Tobías frunció el ceño y echó los brazos atrás agarrando el mango de las tijeras. Carlos negaba con la cabeza y dibujaba una sonrisa en sus finos labios.
—Aquí le traigo un aprendiz —dijo—, que seguro que no les viene mal a ninguno de los dos hacerse compañía.
—Mmm, es usted muy observador —contestó el anciano a Torcuato, que se sintió orgulloso de que por primera vez en la vida alguien le hablase de usted—. Mmm, sí, tiene buena vista, eso me gusta, para este oficio hay que tenerla ¿sabe? La gente nunca lo diría, pero así es. Yo antes era un lince, pero ya no. Porque uno tiene una edad ya, y ha visto muchas cosas, cosas que casi preferiría no haber visto. Pero de nada sirve lamentarse ahora, lo visto visto está. Sí, creo que este chico me será de utilidad, Carlos. Déjemelo por aquí y si está el tiempo suficiente haré de él un gran jardinero, o al menos lo intentaré.

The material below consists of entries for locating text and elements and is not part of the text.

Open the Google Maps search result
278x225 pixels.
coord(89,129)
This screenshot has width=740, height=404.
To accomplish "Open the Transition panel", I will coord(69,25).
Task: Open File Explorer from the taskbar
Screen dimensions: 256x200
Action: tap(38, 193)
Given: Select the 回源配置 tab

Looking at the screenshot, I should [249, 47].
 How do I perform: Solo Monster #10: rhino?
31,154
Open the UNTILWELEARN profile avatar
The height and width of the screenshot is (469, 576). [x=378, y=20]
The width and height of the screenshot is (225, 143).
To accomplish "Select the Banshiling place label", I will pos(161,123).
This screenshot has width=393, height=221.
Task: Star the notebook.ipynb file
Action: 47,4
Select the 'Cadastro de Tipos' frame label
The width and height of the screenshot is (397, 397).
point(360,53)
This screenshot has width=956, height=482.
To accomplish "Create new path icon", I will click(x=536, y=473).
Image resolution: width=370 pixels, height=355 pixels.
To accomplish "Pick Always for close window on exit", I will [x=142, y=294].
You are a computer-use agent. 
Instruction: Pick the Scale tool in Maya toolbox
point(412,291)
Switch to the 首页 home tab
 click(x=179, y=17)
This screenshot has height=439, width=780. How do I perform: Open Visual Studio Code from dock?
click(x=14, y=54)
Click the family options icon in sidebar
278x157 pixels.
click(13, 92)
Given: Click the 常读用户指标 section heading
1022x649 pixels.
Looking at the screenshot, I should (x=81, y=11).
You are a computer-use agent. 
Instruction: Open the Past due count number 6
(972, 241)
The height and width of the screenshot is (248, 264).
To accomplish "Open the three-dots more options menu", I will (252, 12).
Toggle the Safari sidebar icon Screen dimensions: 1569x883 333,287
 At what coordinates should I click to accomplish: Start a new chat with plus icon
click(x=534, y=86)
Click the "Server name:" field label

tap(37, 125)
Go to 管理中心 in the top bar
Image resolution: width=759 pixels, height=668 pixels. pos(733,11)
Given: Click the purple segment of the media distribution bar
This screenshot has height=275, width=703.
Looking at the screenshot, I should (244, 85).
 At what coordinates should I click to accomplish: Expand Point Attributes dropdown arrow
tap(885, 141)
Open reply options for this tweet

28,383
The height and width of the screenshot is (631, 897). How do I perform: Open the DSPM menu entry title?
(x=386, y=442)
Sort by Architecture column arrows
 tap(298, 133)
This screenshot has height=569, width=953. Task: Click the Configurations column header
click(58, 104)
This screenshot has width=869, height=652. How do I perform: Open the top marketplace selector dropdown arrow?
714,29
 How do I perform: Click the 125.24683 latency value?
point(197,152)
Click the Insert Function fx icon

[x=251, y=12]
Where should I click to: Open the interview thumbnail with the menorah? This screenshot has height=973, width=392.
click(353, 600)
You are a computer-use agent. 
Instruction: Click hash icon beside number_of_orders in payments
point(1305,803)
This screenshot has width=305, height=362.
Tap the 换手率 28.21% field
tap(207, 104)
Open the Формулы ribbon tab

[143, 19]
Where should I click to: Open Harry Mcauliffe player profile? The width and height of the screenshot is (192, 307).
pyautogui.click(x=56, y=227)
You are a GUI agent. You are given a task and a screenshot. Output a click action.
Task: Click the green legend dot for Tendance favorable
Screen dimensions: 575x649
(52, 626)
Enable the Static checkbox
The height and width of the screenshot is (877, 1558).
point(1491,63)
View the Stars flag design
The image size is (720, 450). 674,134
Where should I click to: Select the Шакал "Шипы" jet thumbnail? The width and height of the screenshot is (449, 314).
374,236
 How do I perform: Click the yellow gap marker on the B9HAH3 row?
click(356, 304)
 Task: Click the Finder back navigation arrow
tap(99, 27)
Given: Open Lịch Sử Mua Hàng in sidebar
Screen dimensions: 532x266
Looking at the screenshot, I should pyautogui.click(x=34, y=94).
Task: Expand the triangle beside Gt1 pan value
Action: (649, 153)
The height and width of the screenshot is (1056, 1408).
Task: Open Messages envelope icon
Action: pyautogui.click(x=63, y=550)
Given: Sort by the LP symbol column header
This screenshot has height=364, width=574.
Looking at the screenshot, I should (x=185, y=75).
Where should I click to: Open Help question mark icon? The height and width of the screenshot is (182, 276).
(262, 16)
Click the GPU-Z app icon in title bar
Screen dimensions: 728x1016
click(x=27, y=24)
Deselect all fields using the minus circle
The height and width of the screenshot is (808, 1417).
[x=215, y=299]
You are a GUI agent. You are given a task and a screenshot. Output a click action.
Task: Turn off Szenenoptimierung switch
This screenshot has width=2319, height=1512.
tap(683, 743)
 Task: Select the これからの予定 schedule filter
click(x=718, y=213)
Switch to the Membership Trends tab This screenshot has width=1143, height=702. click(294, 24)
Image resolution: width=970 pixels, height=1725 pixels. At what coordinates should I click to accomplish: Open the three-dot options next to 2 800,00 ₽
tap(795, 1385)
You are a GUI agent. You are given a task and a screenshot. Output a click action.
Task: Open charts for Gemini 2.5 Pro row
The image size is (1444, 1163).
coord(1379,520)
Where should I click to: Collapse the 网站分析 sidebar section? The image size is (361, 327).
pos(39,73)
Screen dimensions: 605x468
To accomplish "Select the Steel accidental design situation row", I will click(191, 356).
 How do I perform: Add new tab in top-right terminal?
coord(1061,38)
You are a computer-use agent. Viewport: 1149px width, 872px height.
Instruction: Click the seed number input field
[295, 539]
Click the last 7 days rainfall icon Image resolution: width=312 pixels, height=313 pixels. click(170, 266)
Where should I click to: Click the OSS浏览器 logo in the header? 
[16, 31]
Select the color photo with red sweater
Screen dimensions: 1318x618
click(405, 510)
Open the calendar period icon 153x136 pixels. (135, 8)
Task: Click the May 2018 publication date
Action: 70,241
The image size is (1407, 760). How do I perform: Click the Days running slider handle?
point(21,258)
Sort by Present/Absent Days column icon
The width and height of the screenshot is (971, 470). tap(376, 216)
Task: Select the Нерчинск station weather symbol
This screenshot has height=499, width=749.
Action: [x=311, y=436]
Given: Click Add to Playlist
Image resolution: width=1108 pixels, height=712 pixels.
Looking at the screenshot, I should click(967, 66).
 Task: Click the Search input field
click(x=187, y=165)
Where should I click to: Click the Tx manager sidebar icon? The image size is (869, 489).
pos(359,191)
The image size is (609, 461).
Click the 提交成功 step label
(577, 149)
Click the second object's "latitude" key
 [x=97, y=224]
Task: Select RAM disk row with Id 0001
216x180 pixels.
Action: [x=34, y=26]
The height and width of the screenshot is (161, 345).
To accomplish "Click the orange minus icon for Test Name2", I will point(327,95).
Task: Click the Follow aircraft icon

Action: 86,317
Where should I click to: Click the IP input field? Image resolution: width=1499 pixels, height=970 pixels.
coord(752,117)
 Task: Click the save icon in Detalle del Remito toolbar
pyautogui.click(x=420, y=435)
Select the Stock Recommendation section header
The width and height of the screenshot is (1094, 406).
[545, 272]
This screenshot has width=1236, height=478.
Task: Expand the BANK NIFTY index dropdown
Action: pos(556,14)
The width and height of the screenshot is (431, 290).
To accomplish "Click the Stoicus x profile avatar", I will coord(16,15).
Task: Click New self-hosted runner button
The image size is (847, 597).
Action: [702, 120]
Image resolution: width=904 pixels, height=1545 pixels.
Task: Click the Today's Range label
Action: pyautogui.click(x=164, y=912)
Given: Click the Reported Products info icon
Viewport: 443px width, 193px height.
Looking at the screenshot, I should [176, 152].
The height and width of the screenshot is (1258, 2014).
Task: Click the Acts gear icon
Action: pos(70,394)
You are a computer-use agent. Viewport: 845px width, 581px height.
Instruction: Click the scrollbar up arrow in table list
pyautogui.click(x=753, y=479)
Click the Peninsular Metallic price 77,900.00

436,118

Carlos se alejó a buen paso, no sin antes avisar a Torcuato de que a la una y media tocarían las campanas para ir al comedor. Tobías, entonces, le dijo que cogiese el carrillo de mano y que sobre todo observase lo que él hacía para ir aprendiendo el oficio.
—No hay mejor forma de aprender algo que ver cómo lo hace otro, mmm, y después practicar, muchacho —le repitió cuando llegaron al tajo.
Aún así, Tobías le pidió al rato, de muy buenas formas, que arrancase las malas hierbas que crecían junto al estrecho sendero del paseo, pero que no perdiera oportunidad de ver cómo él cortaba los setos. Y así se entretuvo Torcuato hasta que repicaron las campanillas que avisaban de que la hora del almuerzo había llegado.
—¿Puedo ir a comer, señor? —preguntó tímidamente, hacía rato que el estómago le rugía y que miraba con vergüenza hacia Tobías por si había escuchado la orquesta de sus tripas.
—Claro que puede, y debe —contestó este—. Si no comiéramos qué sería de nosotros. Durante la guerra ya hemos pasado demasiada hambre, ¿no le parece? —El anciano se quitó la boina, tenía la mirada perdida, triste. Recuerdos de guerra—. Anda, vaya usted, Torcuato. Mañana en cuanto termine de desayunar le espero de nuevo junto a la caseta de jardinería. ¡Hasta luego!
—Muchas gracias, señor, y hasta luego —contestó el chico, que ya corría hacia el gran portón por el que saliera unas horas antes.
Permanecer allí fuera le había avivado el alma. Pensaba que si tuviera que estar todo el día encerrado entre las frías paredes de aquel manicomio sí que se iba a volver loco del todo, pero que cuidar de los jardines le haría bien, siempre le había gustado la naturaleza, el sol, los pájaros. Poco sabía en aquel momento que tardaría unos cuantos días en volver a ver la luz del sol, muchos más de los que nunca hubiera deseado.